I've done both, but running them with dogs aint my style. You'll never hear me tell you or anyone else not to run them with dog's though. It just aint my style thats all....nothing more, nothing less. Great post by the way.


----------



## fallflighter (May 27, 2004)

xdeano -- Thanks for the sites you gave.

But other than that I guess nobody else could help me with locating some greyhounds.


----------



## fallflighter (May 27, 2004)

boondocks --- I go get the hound then asnswer questions later if needed if the land is not posted.

I **** hunt also alot and yet dogs do go onto posted land from time to time. Around my area you just ask the the land owner and he usually lets you get him. I've had this happen before and the land owner told me SORRY, you can't get your dog. So then I had to call the law and they will get it. This has only happened once.

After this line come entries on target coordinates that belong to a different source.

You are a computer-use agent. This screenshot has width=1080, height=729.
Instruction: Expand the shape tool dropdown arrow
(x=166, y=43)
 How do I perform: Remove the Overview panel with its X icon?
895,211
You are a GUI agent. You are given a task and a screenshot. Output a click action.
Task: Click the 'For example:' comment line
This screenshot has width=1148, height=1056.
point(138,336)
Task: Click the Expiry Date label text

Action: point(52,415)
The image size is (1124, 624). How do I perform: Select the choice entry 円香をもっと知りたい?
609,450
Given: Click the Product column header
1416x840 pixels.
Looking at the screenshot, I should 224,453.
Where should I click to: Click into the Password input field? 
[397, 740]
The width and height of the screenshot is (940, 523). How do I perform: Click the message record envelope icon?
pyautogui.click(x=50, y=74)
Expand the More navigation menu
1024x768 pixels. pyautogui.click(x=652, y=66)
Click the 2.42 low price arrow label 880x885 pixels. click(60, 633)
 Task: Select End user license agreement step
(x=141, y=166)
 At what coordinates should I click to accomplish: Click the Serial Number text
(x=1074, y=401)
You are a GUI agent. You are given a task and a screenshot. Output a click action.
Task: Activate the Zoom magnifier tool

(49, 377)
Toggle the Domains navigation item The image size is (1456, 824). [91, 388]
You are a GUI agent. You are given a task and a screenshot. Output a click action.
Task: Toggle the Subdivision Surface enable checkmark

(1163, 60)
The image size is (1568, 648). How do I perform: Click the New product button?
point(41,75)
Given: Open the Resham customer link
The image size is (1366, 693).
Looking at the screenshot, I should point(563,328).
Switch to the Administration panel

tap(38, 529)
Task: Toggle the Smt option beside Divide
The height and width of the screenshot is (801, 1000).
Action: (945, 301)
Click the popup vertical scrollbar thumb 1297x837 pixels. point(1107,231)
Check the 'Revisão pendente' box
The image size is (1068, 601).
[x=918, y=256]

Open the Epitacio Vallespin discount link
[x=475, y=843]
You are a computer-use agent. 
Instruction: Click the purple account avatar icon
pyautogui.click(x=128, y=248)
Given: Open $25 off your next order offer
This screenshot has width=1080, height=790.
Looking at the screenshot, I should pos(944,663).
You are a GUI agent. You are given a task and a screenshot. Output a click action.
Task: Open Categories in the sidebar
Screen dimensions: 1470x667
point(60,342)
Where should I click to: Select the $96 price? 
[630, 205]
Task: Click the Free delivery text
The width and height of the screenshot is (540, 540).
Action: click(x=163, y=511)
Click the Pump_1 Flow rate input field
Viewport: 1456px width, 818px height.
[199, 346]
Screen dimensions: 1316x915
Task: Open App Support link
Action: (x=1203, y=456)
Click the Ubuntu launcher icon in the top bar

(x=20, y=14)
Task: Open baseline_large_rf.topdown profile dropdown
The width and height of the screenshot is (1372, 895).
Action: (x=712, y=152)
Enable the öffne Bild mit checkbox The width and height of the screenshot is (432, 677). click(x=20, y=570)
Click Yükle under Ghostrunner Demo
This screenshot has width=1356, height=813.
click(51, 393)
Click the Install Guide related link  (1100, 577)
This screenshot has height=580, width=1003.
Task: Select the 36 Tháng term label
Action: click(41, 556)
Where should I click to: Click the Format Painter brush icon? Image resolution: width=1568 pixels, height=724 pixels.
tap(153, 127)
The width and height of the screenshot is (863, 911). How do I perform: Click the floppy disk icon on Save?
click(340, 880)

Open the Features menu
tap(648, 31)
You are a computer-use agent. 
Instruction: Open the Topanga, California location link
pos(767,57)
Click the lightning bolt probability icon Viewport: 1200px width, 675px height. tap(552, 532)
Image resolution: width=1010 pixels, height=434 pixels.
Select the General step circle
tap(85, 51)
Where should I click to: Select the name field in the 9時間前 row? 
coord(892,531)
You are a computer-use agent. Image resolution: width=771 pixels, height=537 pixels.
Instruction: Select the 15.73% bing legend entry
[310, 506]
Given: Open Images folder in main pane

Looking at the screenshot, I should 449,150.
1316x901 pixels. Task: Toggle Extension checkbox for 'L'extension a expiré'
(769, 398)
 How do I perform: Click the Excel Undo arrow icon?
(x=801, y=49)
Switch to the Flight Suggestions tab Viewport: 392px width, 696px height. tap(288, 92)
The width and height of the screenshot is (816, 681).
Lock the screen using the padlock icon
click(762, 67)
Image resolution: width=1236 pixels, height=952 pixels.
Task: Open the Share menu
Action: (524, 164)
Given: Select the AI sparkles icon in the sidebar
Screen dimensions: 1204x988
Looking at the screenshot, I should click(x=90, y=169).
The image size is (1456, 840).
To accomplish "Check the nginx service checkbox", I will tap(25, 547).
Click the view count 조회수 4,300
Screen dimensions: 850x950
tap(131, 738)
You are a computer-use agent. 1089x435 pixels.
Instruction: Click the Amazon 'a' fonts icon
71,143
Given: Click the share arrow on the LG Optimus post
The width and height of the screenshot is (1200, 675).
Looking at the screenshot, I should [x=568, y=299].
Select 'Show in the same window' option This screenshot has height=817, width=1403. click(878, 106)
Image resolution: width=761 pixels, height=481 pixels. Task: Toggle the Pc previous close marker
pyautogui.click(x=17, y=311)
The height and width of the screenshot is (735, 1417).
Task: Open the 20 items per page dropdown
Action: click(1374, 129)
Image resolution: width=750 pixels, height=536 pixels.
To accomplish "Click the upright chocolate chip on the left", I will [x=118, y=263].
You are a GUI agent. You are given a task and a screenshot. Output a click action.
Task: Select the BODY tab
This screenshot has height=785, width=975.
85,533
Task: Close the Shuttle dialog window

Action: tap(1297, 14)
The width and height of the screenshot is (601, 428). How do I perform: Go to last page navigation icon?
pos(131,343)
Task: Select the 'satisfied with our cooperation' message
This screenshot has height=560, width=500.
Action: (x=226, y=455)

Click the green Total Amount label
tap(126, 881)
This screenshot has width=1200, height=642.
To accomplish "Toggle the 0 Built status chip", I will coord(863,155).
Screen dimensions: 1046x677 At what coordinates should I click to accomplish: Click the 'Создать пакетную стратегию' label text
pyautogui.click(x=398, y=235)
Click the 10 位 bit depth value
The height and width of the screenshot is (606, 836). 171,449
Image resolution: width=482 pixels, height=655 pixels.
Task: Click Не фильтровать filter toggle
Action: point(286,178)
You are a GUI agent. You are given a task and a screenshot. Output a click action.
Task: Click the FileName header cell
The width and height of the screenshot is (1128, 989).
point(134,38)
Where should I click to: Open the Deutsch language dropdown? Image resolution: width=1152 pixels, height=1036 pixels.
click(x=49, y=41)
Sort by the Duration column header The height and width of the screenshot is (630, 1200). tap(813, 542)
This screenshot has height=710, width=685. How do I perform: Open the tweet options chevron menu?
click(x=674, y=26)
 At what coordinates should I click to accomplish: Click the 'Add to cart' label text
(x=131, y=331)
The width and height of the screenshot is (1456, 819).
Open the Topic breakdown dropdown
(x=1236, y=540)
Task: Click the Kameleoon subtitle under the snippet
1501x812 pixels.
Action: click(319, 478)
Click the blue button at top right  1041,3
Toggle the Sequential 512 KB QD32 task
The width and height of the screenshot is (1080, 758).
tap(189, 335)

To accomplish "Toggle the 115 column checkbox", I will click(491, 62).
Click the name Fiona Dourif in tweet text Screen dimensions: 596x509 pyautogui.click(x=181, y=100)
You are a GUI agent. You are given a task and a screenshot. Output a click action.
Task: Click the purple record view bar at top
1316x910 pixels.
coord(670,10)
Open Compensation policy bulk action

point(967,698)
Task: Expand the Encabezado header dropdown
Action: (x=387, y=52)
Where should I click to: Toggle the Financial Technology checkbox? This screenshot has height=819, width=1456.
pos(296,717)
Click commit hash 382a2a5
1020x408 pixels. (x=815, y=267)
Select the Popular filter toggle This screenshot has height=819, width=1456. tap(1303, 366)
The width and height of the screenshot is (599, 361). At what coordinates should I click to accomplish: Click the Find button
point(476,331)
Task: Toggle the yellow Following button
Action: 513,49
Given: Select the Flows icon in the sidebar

But not much problems with this happening much. We hunt in our area and everyone nows everyone. And they know what we are doing when the hear the dogs. And even a few guys has came to the truck when we have been **** hunting so they could hear the dogs work. They ended up running dogs year before and just had to get out of it and just wanted to just hear them and tell stories.


----------



## 1lessdog (Feb 4, 2004)

We use to get them off the Track at Rapid City.I would do a search for Dog tracks.You can get some good Dogs there. Hope this helps


----------



## xdeano (Jan 14, 2005)

Yeah that is a great place to get dogs is at the track, they tend to retire a dog only after a few races if they can't hold their own. Great suggestion 1lessdog!

I was interested in this greyhound thing and ended up at the staghound page, it is a butt ugly dog, but i think it would work great for running.

Deano


----------



## fallflighter (May 27, 2004)

Yeah guys hunt w/staghounds.

I talked to a buddy lastnight and he said he would not perfer me to buy a retired race dog because they aren't much as hunter. But he said if somebody will give them to me I will accept.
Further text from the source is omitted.